Thank you for your time and your patience in moderating this forum. I am personally very grateful for the time you have already devoted in sharing your experience with us.

I have a few questions..

I'm just starting out as a filmmaker: I've shot one short film on Kodachrome, which actually played at the Seattle GLFF and Portland's LGFF: I consider myself very fortunate!

However, the second time around, Kodachrome has been discontinued and I don't favor the 64T as a replacement.

I am shooting on a Canon 518 SV..

I've read that you started on Super 8 which was really encouraging, as I am doing the same. My question is this:

Which film stock would you suggest for interiors? Exteriors?
Do you have a recommendation for a modest beginning light kit? Can you create a DIY light kit with Home Depot lights? If not, what would be the beginner kit you would recommend?

Thank you!!!

Just an aside, Twin Falls Idaho is hauntingly beautiful..


David Mullen ASC

Active member
Anything that puts out light is fair game for shooting a movie.

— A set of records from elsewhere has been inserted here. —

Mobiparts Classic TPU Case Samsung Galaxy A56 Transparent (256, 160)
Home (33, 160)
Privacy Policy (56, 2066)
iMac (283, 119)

When I was a beginner, I had an odd collection of DIY lights -- hardware store reflector dishes and light bulbs, Chinese Lanterns, fluorescent work lamps (although ordinary flos don't work well with Super-8 cameras since many of those aren't crystal-sync and 60 Hz discharge lamps will pulse / flicker.) Also bounce cards, reflectors, etc. are useful.

I recommend finding at least one movie-type lamp just so you can start to find the uses for such a unit, maybe a 650w fresnel, maybe used. I had one cheap quartz-halogen open-faced movie lamp that I found in a garage sale for $5, only to discover a couple of years later when I had to replace the bulb after it finally burned out that the bulb cost $25...

The only similar-looking color reversal stock to K40 is Ektachrome 100D (5285), but Kodak doesn't sell it directly, you have to go through someone like Pro8mm. Fuji Velvia 50D is also a good substitute for K40, but it is becoming rare. I also like the b&w reversal stocks.

Otherwise, you could shoot interiors on 200T Super-8 negative stock, but then you couldn't project the original, it would really be for telecine only and you'd have to spend the money on a Rank transfer. There is also the 500T stock for low-light stuff.

Pro8mm also sells the other neg stocks in Super-8 like 100T, 250D, etc.